Steamed Artichokes with Lemon Butter Sauce

Steamed Artichokes with Lemon Butter Sauce

Tender, earthy steamed globe artichokes served alongside a rich, bright lemon garlic butter sauce. A classic, hands-on appetizer that celebrates the arrival of spring.

1hEasy2 artichokes

Equipment

Large pot with steamer insert
Serrated knife
Kitchen scissors
Small saucepan
Small ramekins

Ingredients

2 servings

Artichokes and Steaming Aromatics

  • 2 globe artichokes, whole
  • 1 lemon, halved
  • 1 bay leaf, whole dried

Lemon Butter Sauce

  • 115 g unsalted butter
  • 1 garlic, smashed
  • 3 g sea salt
  • 1 g black pepper, freshly cracked

Nutrition (per serving)

618
Calories
14g
Protein
47g
Carbs
47g
Fat
23g
Fiber
5g
Sugar
966mg
Sodium

Method

01

Using a serrated knife, cut off the top quarter of each artichoke. Trim the stems close to the base so the artichokes can stand upright. Use kitchen scissors to snip the sharp thorns off the remaining outer leaves. Immediately rub all cut surfaces with one of the lemon halves to prevent browning.

10m
02

Fill the large pot with enough water to reach just below the steamer insert without touching it. Squeeze the juice from the rubbing lemon half into the water, then drop the spent rind into the pot along with the bay leaf. Bring the water to a rapid boil at 100°C or 212°F.

5m
03

Place the prepared artichokes stem-side down in the steamer basket. Cover the pot tightly, reduce the heat to medium to maintain a steady steam, and cook for 40 to 45 minutes. Check the water level halfway through, carefully adding more hot water if the pot is drying out.

45mLook for: The leaves should be open and pliable, turning a deeper, slightly muted green.Feel: A leaf pulled from the center should release easily with no resistance, and the base should be tender when pierced with a knife.
04

While the artichokes steam, prepare the dipping sauce. Melt the unsalted butter in a small saucepan over low heat. Add the smashed garlic clove and let it infuse the butter at a gentle simmer for 5 minutes. Remove from the heat, extract and discard the garlic clove, and whisk in the juice from the remaining lemon half, sea salt, and black pepper.

5m
05

Transfer the warm steamed artichokes to serving plates.

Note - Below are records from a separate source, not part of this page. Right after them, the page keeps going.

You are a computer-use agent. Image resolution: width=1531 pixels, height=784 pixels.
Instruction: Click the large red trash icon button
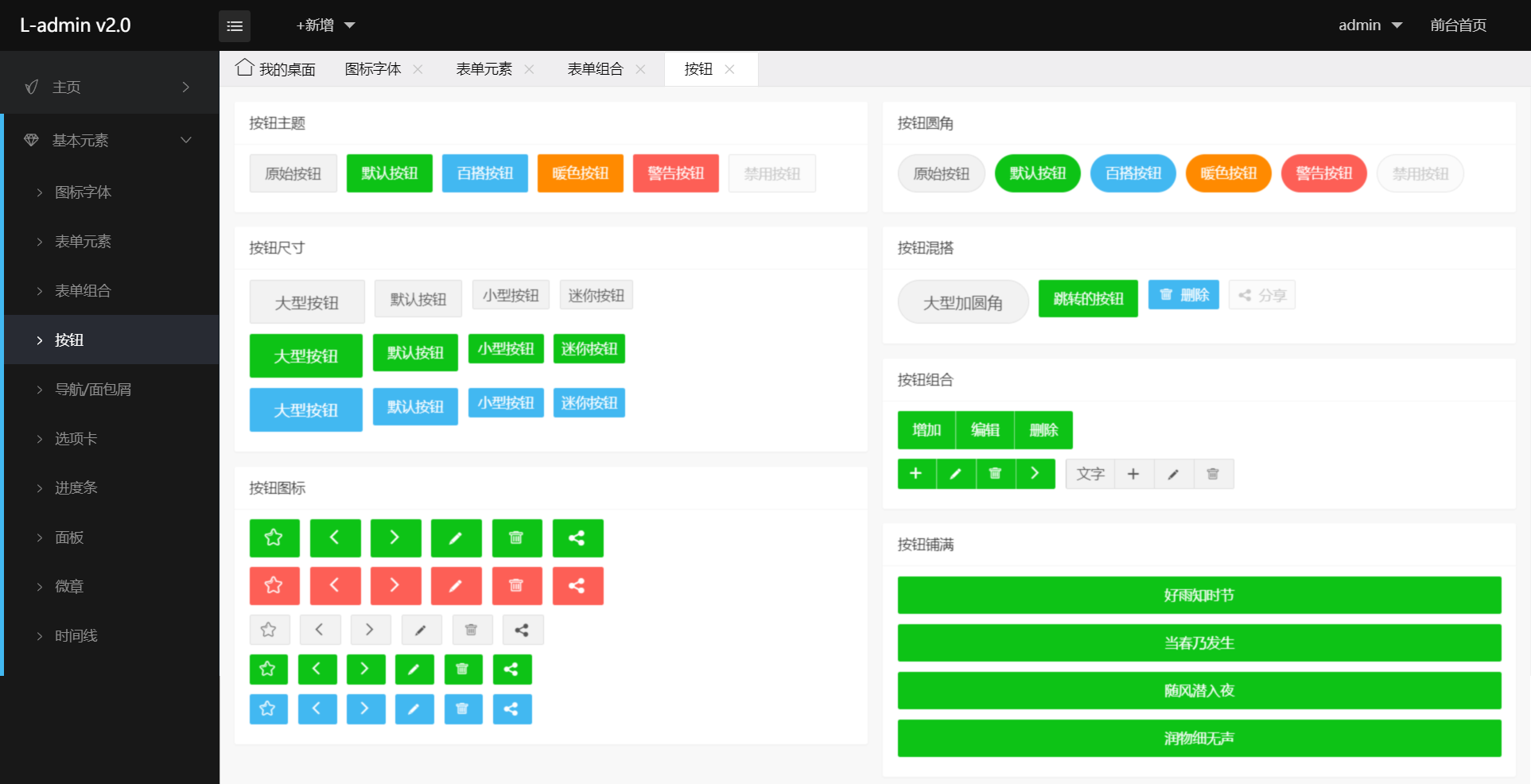pyautogui.click(x=516, y=586)
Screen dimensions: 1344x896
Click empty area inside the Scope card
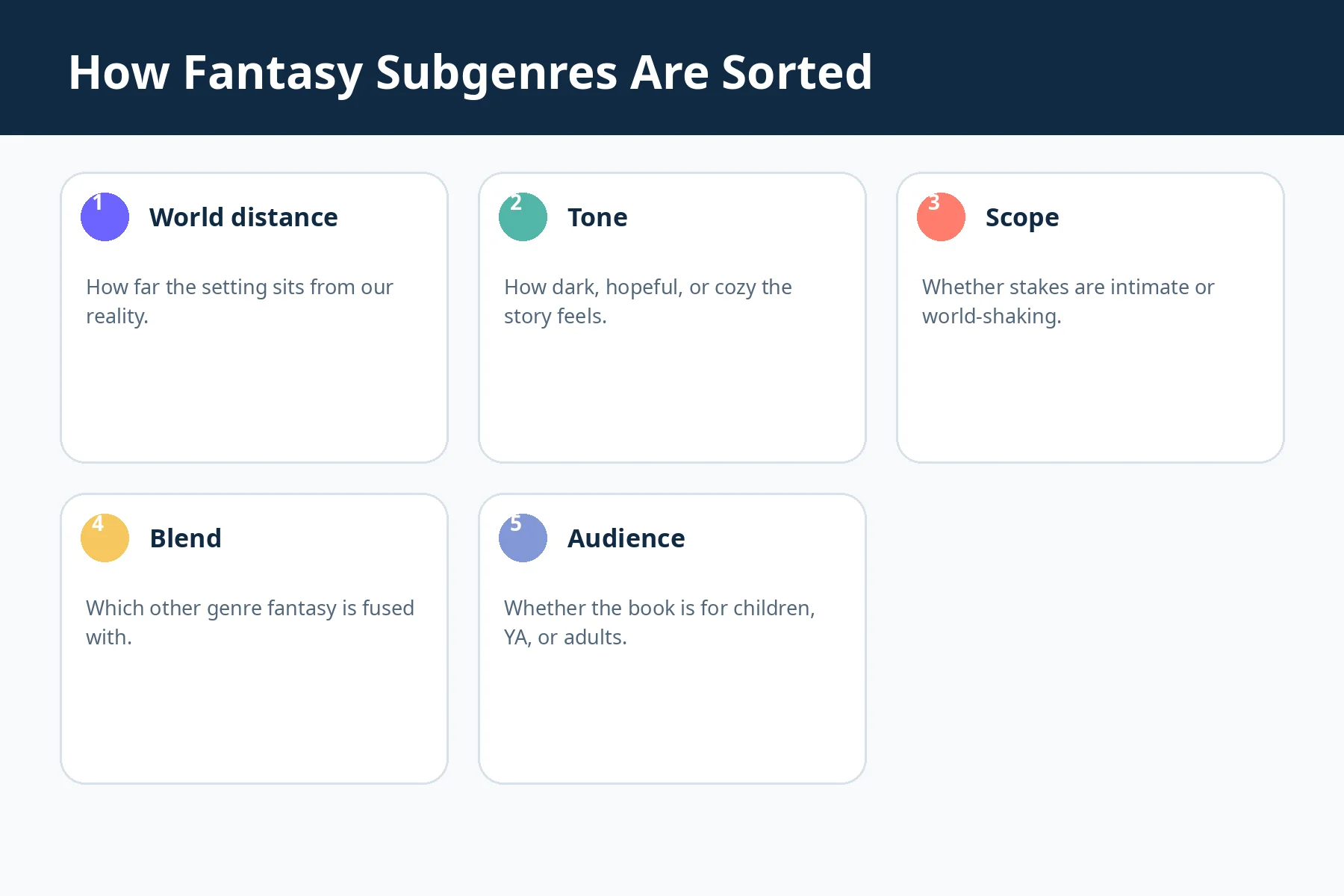coord(1090,396)
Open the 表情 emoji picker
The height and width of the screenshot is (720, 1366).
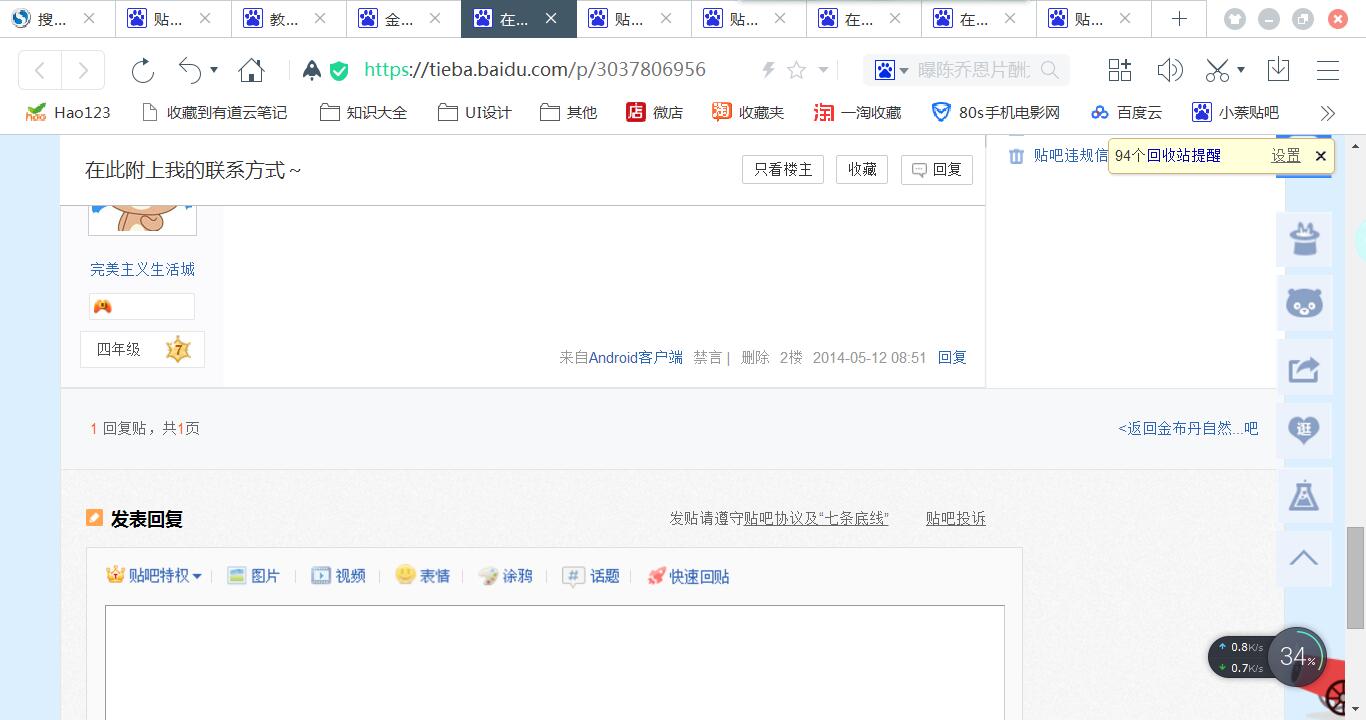click(422, 576)

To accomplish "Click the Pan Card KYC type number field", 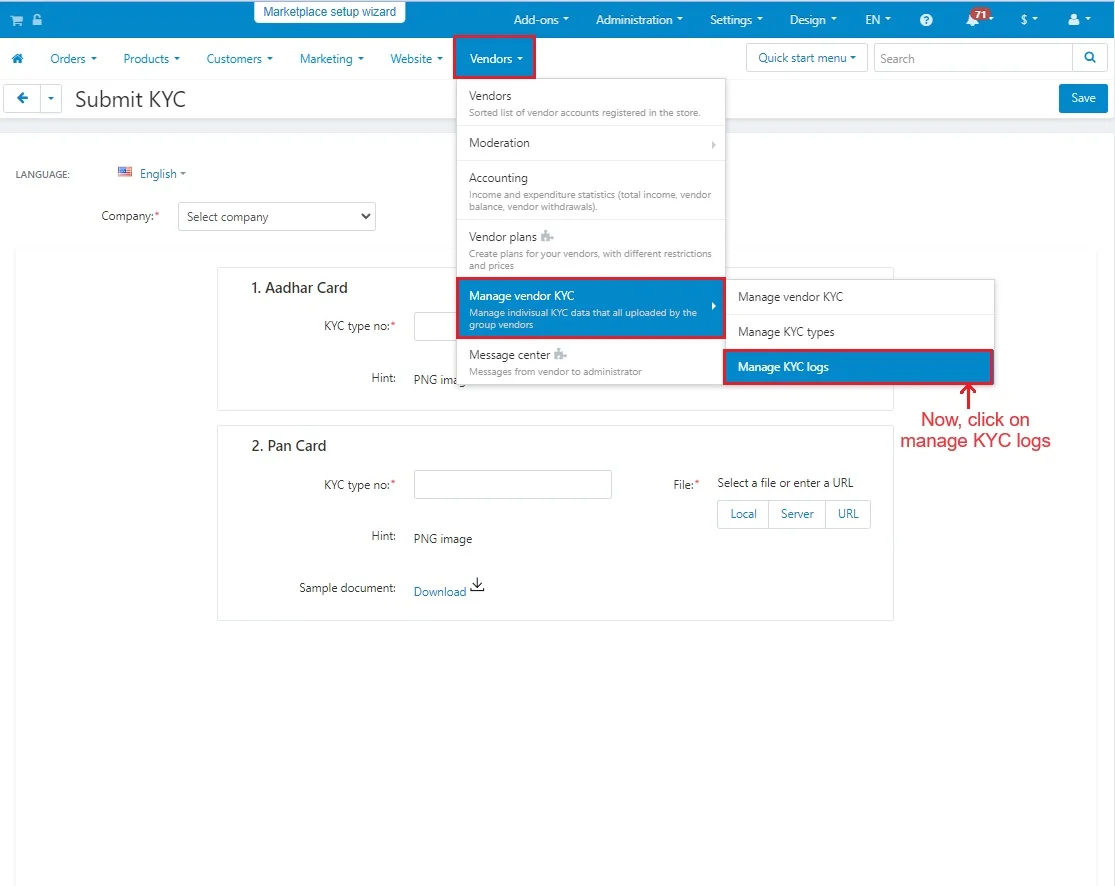I will [512, 484].
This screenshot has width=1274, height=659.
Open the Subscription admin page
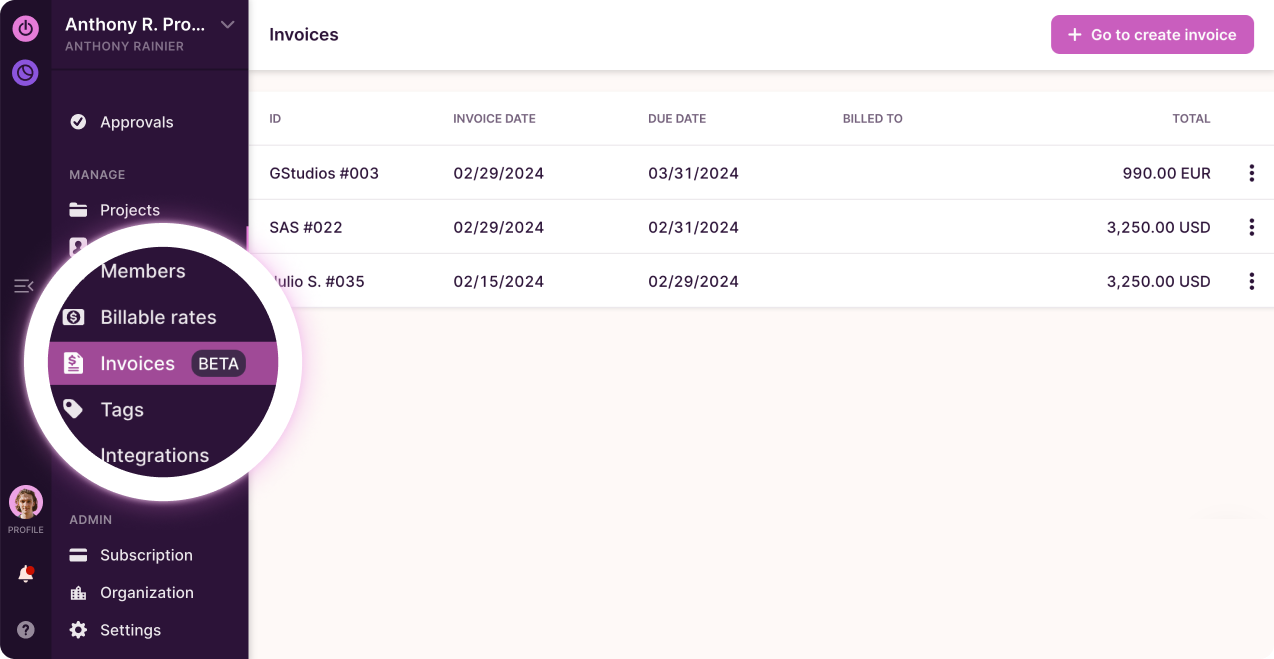tap(146, 555)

Pour the warm lemon garlic butter into small individual ramekins. Serve immediately.

Chef's Notes

  • Rubbing the cut surfaces of the artichoke with lemon immediately prevents enzymatic browning or oxidation, keeping the vegetable looking vibrant.
  • Do not skip checking the water level during the steaming process. A dry pot will scorch and emit an incredibly harsh, bitter smoke that can ruin the flavor of the artichoke.
  • Infusing the steaming water with aromatic elements like the lemon rind and bay leaf imparts a very subtle, fragrant background note to the steamed flesh.
  • Save the fuzzy inner choke removal for the table. It acts as a protective blanket keeping the prized artichoke heart hot while you eat the leaves.

Storage

Refrigerator: 3 daysStore leftover artichokes and butter sauce in separate airtight containers. The butter will solidify when cold.

Reheating: Reheat artichokes gently in a steamer for 5 minutes. Reheat butter sauce in a saucepan over low heat.